_WHAT YOU ARE ASKED TO DO_.
Copy the entries below word for word, from the line containing "Select Rapid pressure drop for Question 33" through the end of the entries, both included, and leave out the pictures.

+++

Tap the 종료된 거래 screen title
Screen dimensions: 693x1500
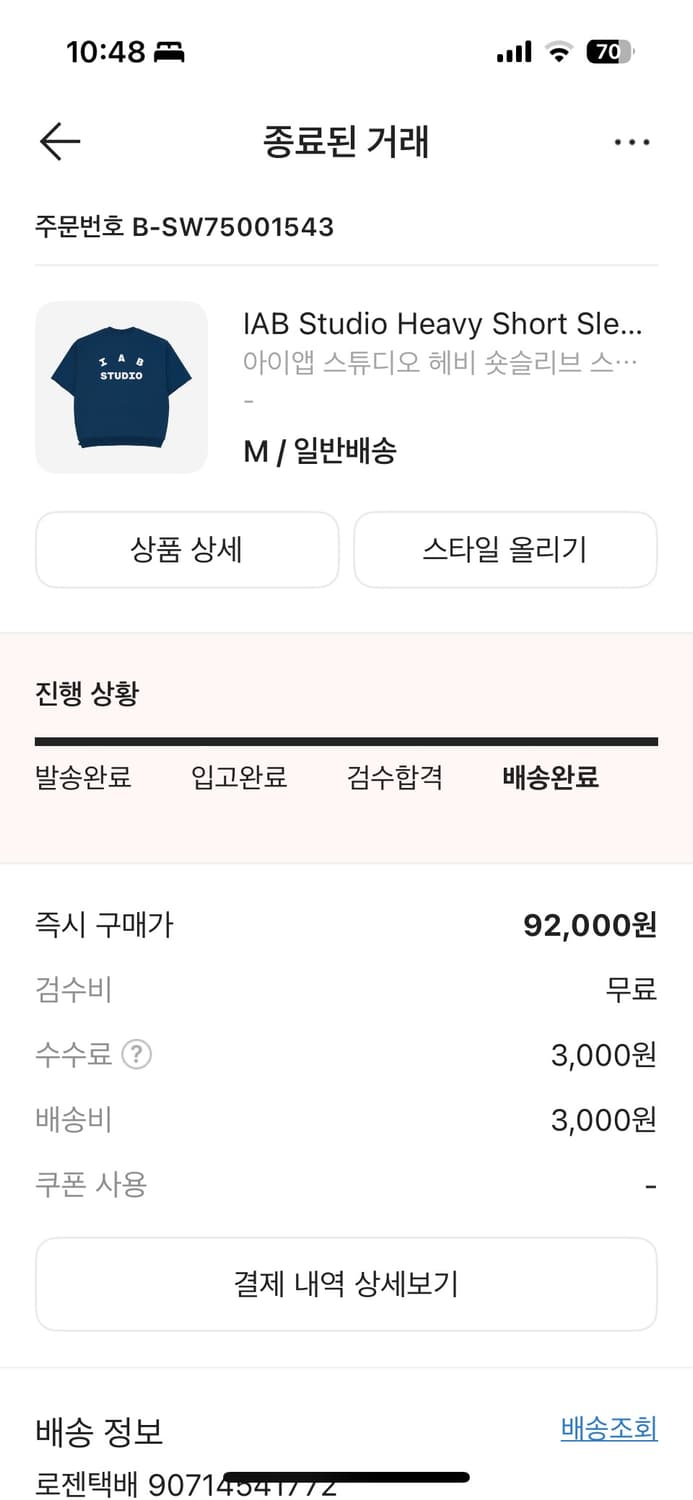(x=346, y=141)
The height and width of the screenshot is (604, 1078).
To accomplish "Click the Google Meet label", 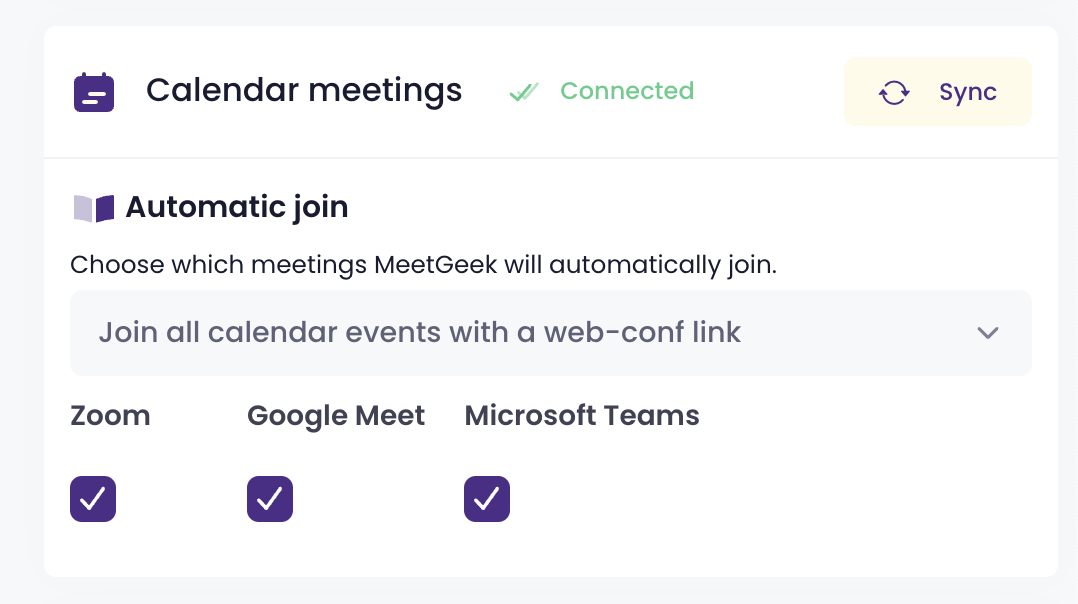I will pyautogui.click(x=336, y=416).
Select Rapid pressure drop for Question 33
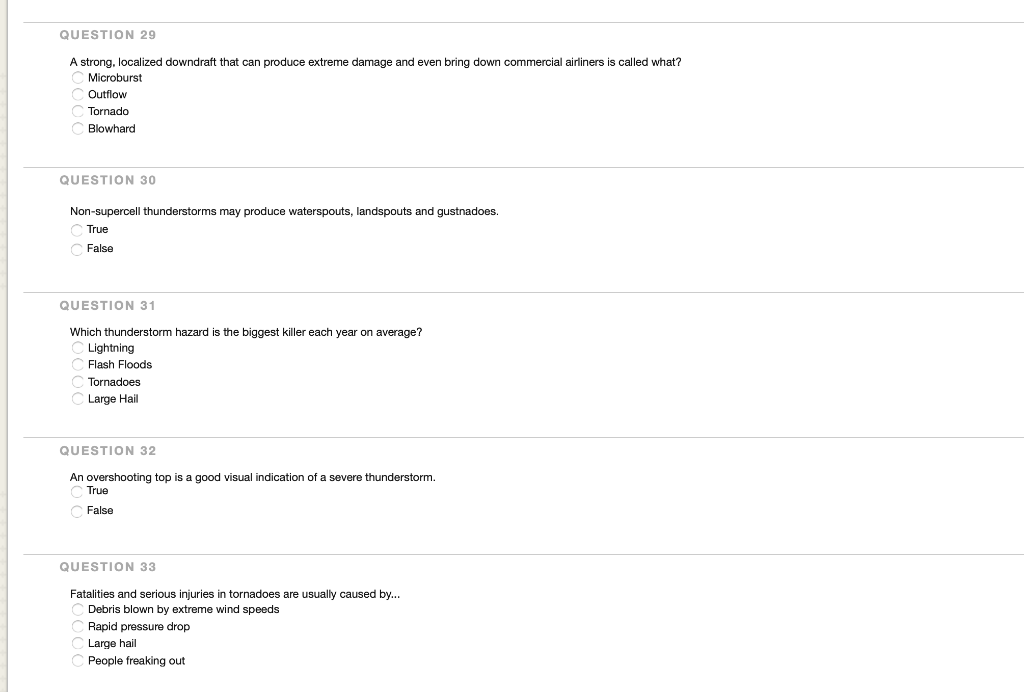 pos(78,626)
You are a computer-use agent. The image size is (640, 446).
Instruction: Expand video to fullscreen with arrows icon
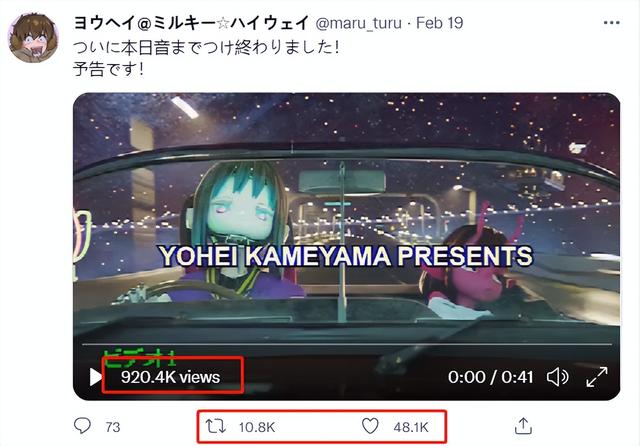click(x=597, y=377)
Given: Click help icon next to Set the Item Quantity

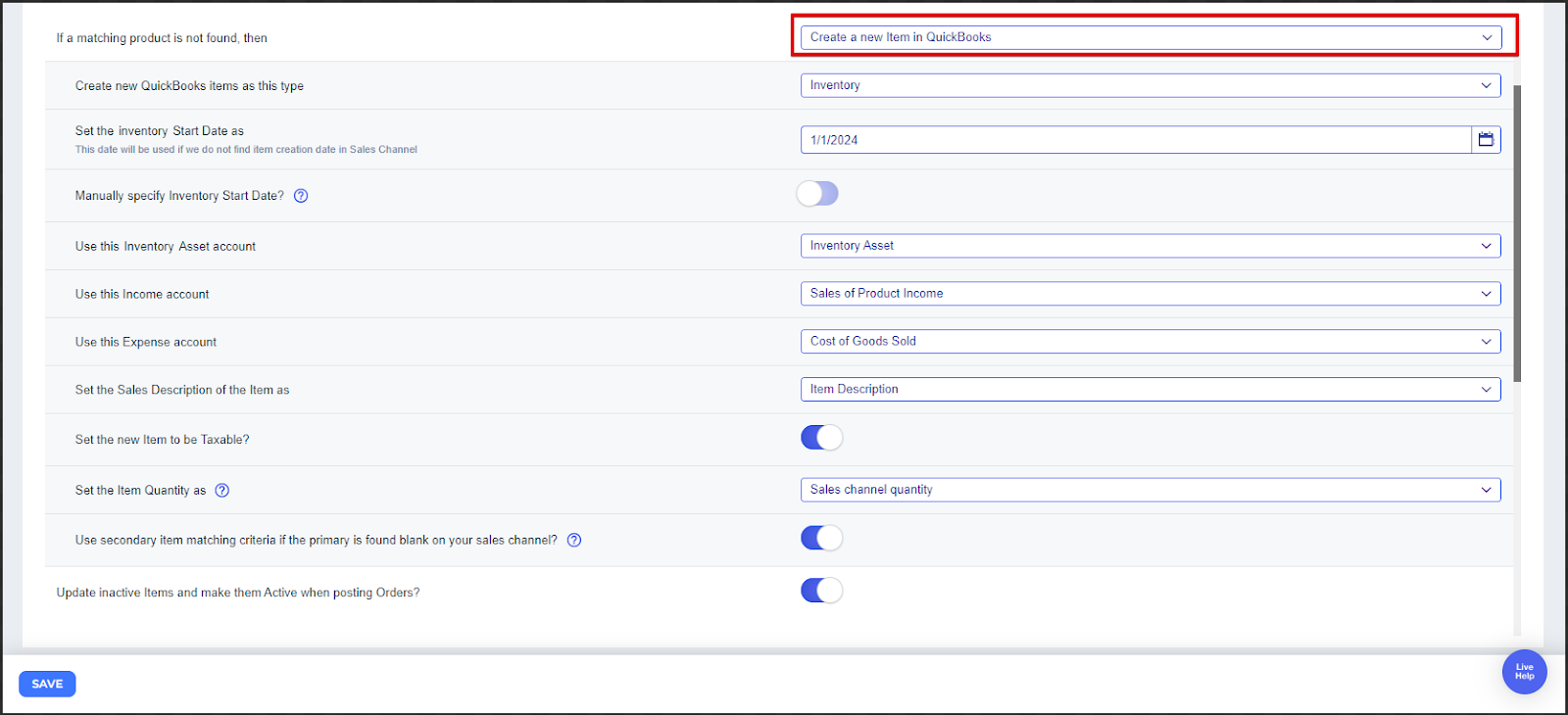Looking at the screenshot, I should [222, 491].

+++

_THE SOLUTION_.
Select Rapid pressure drop for Question 33
 pos(78,626)
You are a computer-use agent. The image size is (640, 446).
Instruction: Expand video to fullscreen with arrows icon
click(x=597, y=377)
Given: Click help icon next to Set the Item Quantity

Looking at the screenshot, I should [222, 491].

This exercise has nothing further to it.